Home Practice Fusion: ‘Google Apps For Doctors’ Ramps Up

Practice Fusion: ‘Google Apps For Doctors’ Ramps Up

Practice Fusion is a startup making waves in the health 2.0 market. The product is a free, web-based EMR (electronic medical record) system for physicians. It runs in the browser and has been marketed as a ‘Google Apps for doctors’, providing patient management, scheduling, secure email and more.

The business model is largely serving ads, which allows the product to be free – although users can pay $250 $100 per month for an ad-free version. The company has just announced it has signed up 1,300 medical professionals since launch in November of 2007 and is currently serving “more than a quarter million patients.”

Online healthcare is a market with some big-spending competitors – including Google Health, Microsoft’s Healthvault and Revolution Health. Although as we’ll see below, Practice Fusion is a different product to those of Google and Microsoft. The key difference is in the target market: Practice Fusion is for professionals (doctors), while the big guns are targeting consumers.

Privacy Pain Point?

Apart from the ads, Practice Fusion also makes money by selling anonymized patient and doctor data from its system to third parties. Before the privacy advocates among us have heart attacks, the company says that it in both business models, it maintains strict privacy standards – in particular HIPAA compliance (Health Insurance Portability and Accountability Act). In a recent New York Times article, Practice Fusion CEO Ryan Howard stated that their system doesn’t collect “the names or other personally identifiable information of patients”.
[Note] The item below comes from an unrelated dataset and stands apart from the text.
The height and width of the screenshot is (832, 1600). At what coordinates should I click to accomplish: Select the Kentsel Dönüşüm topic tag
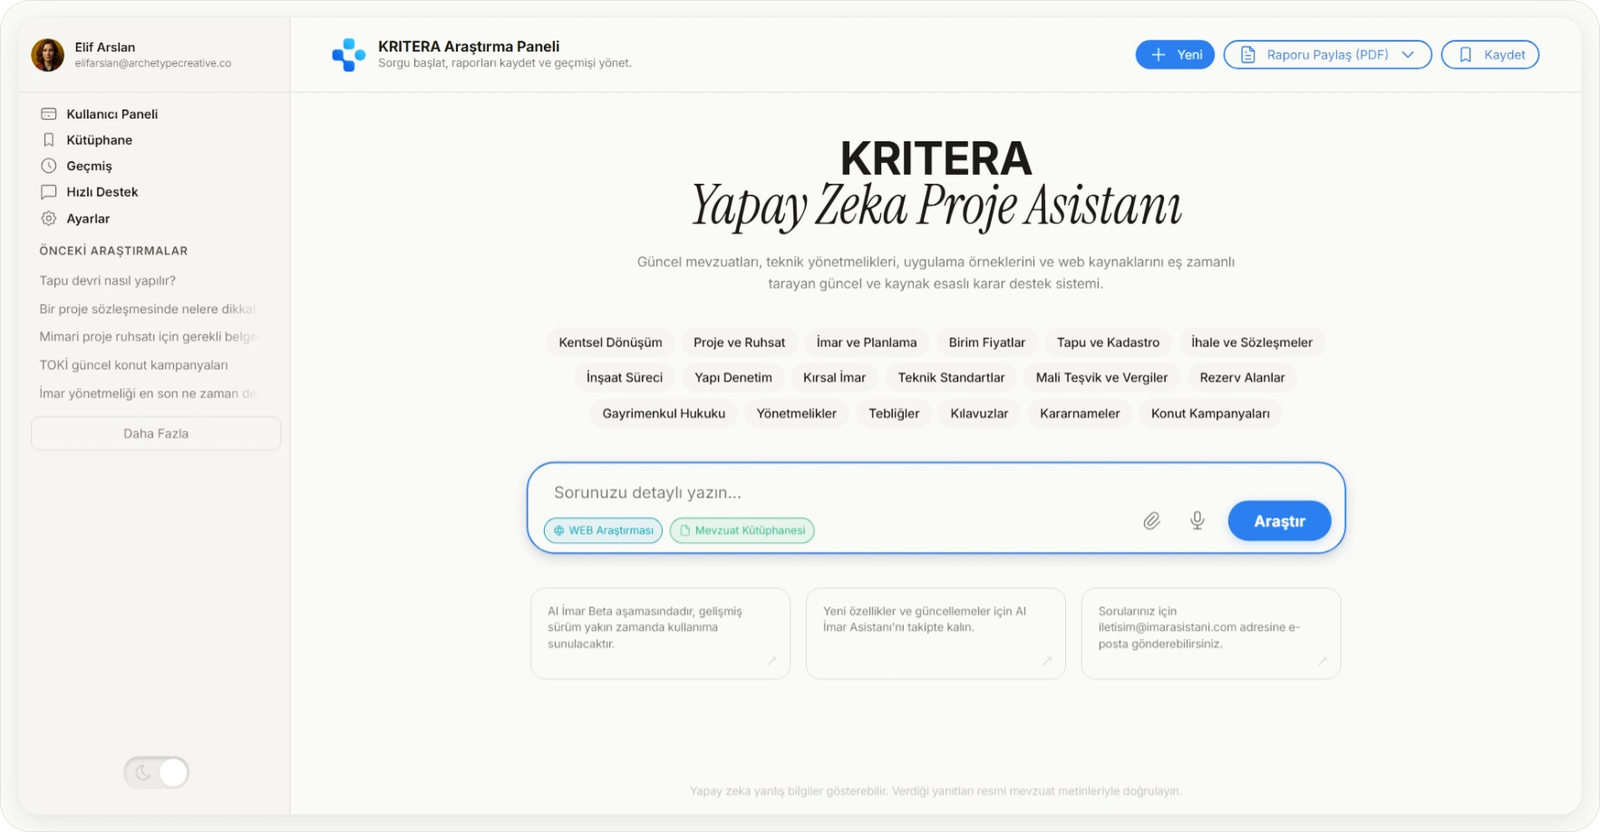pos(610,342)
In terms of the technical side of Practice Fusion, Adobe evangelist and all-round RIA expert Ryan Stewart looked into it back in March. After noting that it uses Adobe’s Flex in the user interface, Ryan pointed out that historically EMR software has been expensive and painful:

“…there are huge costs associated with adding an EMR system. The major players; Misys and Nextgen cost a ton of money and manpower to implement. Practice Fusion on the other hand, is free, browser-based and has a relatively low barrier to entry.”

In a separate post, ZDNet’s Dan Farber also mentionedCerner, Epic Systems and IDX as examples of old-school competitors that cost tens of thousands of dollars per seat.
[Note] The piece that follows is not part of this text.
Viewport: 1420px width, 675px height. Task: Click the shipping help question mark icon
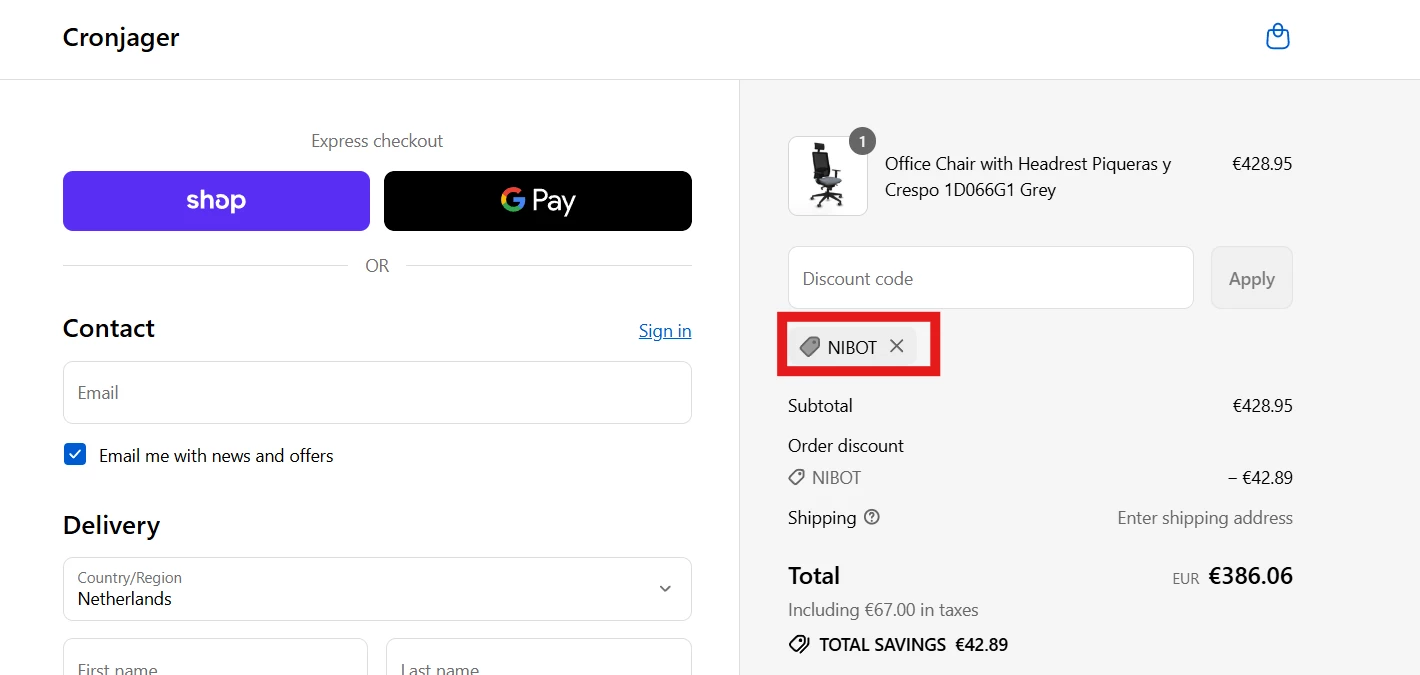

Ease of use is to the fore in Practice Fusion’s promotion materials; the company claims that users will be up and running in just 5 minutes (“live in five”). There’s not much argument from us that a low-cost, streamlined browser service like Practice Fusion has a lot of potential. Although it will face the same issues that Google Apps has in the office software market – security, scalability, whether it’s appropriate to host sensitive data in the cloud, and so on. Practice Fusion is targting small physician practices, which indicates that there’s a long way to go before its solution will be viable for larger organisations, such as hospitals.

Click for larger screenshot

For more details about the Practice Fusion product, check out this article on healthcare epistemocrat.

Don’t Call Them Consumers!

One of the interesting differences between how Practice Fusion is marketing its product and how Google is marketing Google Health, is in how they view the ‘users’. Google CEO Eric Schmidt raised the ire of Practice Fusion’s management in a recent speech at HIMMS. Advisory board member Graham Walker scolded Dr Schmidt in a blog post:

Please stop calling patients consumers. Patients are people with illnesses or injuries who need medical care; consumers are people who purchase goods or services and are informed about what they’re purchasing. (Most patients are not actively dictating what health care resources they’re consuming.) Note: there are certainly consumers of health information, but a person who comes to me seeking medical attention is not a consumer. He or she is a patient.”

Walker also claims that “the medical record is not the patient’s property.” He thinks that the model to use for the medical record in the Web era is ‘shared control’ – i.e. “the patient controls who sees the information in their medical record, but the patient’s physician controls the actual information.”


It does appear that Practice Fusion is a physician-centered tool, whereas Google Health and the other bigco services are consumer-centered – sorry, patient-centered. So I’m not sure it’s accurate to portray Practice Fusion as a competitor to Google Health. Regular people can’t even use Practice Fusion, it’s a product for doctors and their staff.

It’s good to see that a simple, web-based office management service is ramping up well in the health sector. But it’s early days yet and the product hasn’t made a splash in big markets.